> _Try it_
Records follow. Pull out every line that contains "green".

> _Stored data entries_
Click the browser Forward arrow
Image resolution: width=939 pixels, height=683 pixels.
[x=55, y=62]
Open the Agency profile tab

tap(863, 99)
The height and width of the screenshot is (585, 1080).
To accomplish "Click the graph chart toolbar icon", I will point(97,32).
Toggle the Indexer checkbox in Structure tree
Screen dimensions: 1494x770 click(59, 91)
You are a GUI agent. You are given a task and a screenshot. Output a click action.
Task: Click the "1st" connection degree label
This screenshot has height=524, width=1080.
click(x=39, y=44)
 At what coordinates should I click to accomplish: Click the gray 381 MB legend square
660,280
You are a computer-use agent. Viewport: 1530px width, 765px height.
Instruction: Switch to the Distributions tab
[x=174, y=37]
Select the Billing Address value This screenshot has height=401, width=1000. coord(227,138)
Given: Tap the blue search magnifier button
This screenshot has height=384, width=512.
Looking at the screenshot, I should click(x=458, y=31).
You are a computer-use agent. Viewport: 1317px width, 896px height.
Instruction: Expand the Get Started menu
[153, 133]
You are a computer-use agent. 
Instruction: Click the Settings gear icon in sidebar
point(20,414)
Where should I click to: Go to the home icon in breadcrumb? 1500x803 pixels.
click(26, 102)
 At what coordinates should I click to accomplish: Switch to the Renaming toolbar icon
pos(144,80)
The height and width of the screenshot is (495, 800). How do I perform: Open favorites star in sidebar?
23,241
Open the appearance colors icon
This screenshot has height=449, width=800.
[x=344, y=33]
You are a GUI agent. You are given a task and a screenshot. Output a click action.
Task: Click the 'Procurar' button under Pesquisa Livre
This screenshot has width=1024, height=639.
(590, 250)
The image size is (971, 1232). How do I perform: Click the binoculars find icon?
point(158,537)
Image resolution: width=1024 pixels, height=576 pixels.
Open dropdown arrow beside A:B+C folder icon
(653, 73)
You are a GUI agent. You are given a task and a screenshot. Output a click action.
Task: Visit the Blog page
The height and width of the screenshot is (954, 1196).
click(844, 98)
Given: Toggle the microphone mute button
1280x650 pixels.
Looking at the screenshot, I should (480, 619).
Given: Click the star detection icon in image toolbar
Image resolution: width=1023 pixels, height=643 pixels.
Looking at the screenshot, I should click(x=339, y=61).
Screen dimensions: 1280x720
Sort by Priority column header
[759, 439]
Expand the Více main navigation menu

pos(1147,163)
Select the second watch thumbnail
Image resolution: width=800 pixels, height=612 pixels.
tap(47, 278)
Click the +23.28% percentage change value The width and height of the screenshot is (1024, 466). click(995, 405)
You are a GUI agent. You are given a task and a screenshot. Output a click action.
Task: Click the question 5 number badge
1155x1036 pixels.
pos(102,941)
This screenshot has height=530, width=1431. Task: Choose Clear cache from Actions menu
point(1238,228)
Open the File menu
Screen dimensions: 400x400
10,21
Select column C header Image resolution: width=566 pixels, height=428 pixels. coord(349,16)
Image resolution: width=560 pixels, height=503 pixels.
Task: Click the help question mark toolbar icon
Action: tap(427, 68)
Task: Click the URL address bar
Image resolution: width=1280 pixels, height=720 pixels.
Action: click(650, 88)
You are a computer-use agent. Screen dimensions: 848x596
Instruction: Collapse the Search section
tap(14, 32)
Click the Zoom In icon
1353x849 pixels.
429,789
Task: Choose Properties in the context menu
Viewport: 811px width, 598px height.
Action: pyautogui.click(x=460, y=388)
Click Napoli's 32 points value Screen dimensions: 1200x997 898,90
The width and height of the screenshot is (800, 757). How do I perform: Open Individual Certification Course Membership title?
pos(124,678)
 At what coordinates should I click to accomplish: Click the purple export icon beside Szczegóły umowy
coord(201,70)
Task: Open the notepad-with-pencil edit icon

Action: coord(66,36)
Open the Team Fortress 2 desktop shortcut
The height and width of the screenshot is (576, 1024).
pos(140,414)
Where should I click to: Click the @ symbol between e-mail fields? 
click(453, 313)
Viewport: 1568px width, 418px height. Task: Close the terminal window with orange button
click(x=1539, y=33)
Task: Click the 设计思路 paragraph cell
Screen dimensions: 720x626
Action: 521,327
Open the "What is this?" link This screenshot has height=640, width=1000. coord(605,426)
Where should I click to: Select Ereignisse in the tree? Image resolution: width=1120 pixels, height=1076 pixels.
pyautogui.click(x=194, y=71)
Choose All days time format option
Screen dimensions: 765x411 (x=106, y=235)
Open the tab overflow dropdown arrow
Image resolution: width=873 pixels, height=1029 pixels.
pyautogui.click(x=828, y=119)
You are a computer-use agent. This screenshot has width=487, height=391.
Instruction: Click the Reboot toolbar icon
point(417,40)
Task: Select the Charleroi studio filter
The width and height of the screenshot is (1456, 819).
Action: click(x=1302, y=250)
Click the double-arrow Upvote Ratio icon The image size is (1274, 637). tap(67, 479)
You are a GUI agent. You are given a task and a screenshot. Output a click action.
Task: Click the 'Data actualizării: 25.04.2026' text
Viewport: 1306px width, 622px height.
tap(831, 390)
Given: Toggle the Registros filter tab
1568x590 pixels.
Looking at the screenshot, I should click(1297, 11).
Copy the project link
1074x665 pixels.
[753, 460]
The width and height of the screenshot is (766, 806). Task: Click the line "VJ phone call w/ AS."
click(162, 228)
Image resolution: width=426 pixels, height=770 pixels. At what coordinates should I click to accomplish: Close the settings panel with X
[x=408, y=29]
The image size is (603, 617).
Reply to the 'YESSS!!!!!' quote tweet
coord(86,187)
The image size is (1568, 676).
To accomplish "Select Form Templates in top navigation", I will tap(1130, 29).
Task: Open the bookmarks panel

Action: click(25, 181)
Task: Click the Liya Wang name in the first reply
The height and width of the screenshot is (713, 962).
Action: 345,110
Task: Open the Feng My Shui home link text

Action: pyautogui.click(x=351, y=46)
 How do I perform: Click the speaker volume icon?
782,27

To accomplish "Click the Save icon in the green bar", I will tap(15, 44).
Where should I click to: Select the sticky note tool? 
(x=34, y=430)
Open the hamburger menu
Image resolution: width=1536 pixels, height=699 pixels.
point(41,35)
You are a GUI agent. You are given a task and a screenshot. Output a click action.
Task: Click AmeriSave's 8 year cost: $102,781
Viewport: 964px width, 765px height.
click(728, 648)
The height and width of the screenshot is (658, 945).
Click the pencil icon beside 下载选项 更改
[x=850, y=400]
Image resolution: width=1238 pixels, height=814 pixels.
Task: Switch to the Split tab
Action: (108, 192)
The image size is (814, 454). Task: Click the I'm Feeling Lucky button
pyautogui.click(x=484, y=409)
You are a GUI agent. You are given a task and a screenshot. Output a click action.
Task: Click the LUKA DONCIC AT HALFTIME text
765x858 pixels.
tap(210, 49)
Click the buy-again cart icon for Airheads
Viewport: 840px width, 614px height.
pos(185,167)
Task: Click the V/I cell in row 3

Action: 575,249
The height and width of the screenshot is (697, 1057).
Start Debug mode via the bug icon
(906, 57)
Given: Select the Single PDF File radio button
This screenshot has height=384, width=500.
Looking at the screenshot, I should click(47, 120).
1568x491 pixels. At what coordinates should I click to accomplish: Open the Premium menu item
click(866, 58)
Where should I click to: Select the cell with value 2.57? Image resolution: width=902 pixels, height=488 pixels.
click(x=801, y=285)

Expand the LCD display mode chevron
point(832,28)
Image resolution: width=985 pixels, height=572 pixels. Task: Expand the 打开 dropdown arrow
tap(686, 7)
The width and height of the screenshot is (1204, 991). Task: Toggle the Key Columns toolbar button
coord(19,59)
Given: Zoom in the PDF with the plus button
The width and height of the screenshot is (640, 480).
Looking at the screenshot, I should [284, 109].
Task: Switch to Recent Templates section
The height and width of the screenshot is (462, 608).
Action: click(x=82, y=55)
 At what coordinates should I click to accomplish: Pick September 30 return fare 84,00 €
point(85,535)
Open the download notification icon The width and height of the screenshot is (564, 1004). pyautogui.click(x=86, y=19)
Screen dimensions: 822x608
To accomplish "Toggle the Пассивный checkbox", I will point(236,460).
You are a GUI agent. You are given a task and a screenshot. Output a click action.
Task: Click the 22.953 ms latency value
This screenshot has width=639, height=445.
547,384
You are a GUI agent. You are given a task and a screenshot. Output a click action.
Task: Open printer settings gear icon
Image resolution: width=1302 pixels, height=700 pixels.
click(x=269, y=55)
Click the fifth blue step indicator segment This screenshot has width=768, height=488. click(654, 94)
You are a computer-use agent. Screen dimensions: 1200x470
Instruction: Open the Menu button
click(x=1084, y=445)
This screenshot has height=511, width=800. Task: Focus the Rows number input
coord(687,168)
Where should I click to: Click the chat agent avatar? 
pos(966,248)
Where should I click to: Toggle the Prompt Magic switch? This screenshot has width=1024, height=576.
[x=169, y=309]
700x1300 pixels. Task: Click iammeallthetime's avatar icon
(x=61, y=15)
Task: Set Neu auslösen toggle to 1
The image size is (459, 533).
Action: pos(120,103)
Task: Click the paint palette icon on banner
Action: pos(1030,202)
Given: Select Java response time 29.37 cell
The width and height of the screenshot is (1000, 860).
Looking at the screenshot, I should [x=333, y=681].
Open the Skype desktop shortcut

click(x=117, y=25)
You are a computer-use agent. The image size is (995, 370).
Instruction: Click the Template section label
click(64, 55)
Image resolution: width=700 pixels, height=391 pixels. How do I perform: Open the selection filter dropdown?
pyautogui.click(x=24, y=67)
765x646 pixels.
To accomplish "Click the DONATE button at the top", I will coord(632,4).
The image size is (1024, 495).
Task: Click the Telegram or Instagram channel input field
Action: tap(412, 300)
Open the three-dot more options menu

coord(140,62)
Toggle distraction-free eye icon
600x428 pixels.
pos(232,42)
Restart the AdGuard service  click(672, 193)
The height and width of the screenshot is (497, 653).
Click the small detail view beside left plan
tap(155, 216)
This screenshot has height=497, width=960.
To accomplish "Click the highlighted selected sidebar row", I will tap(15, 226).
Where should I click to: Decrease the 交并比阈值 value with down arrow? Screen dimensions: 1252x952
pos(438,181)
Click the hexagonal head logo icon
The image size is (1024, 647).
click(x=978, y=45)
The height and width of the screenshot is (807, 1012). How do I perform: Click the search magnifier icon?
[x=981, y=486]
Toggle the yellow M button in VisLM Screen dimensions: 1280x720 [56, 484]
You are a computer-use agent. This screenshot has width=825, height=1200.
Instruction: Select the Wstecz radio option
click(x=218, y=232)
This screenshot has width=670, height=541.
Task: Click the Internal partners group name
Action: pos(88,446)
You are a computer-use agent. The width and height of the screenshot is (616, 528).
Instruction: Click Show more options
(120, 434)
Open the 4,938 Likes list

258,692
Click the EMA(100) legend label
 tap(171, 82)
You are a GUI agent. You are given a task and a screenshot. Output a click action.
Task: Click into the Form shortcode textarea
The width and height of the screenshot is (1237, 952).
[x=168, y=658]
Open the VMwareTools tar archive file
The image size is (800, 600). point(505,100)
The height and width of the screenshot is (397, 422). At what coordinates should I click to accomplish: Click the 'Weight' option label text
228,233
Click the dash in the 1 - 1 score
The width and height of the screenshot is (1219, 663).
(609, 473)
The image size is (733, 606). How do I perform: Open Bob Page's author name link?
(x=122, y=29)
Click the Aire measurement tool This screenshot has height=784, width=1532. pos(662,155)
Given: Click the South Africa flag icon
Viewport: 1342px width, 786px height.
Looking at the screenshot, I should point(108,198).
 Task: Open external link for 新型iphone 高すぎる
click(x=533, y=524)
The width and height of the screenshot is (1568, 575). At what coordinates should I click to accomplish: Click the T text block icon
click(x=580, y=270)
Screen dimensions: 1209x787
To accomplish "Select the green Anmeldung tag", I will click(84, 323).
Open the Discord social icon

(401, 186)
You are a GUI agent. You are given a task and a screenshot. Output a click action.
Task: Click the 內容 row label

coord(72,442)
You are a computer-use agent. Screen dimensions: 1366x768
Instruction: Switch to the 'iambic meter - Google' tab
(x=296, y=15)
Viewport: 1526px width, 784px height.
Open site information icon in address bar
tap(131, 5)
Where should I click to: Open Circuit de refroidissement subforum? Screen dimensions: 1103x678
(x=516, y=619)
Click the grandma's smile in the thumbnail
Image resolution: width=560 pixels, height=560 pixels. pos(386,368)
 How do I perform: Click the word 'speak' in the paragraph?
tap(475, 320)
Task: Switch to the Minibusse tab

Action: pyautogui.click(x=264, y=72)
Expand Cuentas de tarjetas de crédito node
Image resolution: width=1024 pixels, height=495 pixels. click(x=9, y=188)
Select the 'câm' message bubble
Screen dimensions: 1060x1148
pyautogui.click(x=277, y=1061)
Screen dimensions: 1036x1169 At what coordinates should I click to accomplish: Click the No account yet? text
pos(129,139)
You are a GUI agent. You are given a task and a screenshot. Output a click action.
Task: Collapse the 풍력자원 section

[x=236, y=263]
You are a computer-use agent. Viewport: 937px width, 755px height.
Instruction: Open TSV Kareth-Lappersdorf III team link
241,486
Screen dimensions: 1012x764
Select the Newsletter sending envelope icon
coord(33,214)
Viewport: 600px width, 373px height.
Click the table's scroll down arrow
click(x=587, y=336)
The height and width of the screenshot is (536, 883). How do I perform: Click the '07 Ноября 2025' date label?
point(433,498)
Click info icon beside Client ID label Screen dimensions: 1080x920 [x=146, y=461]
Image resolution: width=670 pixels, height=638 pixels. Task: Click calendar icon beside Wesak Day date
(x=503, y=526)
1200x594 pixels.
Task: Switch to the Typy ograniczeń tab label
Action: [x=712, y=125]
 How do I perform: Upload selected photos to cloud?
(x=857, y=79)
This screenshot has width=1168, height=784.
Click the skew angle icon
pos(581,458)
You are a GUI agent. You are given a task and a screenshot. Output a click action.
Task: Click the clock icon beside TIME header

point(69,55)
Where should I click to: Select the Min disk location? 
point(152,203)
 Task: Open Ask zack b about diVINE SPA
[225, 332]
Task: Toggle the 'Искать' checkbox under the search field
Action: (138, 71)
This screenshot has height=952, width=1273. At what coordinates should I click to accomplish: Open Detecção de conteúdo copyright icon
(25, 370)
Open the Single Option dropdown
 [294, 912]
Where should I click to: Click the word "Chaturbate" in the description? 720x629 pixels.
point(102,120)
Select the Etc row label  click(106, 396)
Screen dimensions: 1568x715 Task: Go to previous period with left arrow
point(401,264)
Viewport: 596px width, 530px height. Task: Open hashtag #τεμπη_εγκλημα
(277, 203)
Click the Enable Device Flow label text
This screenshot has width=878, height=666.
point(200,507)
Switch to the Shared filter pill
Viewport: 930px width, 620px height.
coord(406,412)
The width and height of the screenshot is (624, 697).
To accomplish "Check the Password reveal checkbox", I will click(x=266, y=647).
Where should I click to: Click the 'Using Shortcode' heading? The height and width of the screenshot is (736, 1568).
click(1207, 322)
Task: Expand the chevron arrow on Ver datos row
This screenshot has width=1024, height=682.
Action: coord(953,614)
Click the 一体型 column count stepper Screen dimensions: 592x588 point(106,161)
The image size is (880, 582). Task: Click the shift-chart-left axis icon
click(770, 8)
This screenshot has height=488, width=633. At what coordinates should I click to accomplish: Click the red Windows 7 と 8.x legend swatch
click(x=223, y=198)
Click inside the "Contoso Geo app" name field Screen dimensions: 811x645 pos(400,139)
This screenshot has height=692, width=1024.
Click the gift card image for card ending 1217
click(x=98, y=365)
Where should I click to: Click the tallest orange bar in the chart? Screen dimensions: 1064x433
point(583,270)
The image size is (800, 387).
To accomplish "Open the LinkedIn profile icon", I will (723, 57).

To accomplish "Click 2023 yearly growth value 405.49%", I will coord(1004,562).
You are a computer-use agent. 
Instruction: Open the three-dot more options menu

> _Output of the exercise_
To accomplish "Click the Save icon in the green bar", I will tap(15, 44).
To accomplish "Select the green Anmeldung tag", I will click(84, 323).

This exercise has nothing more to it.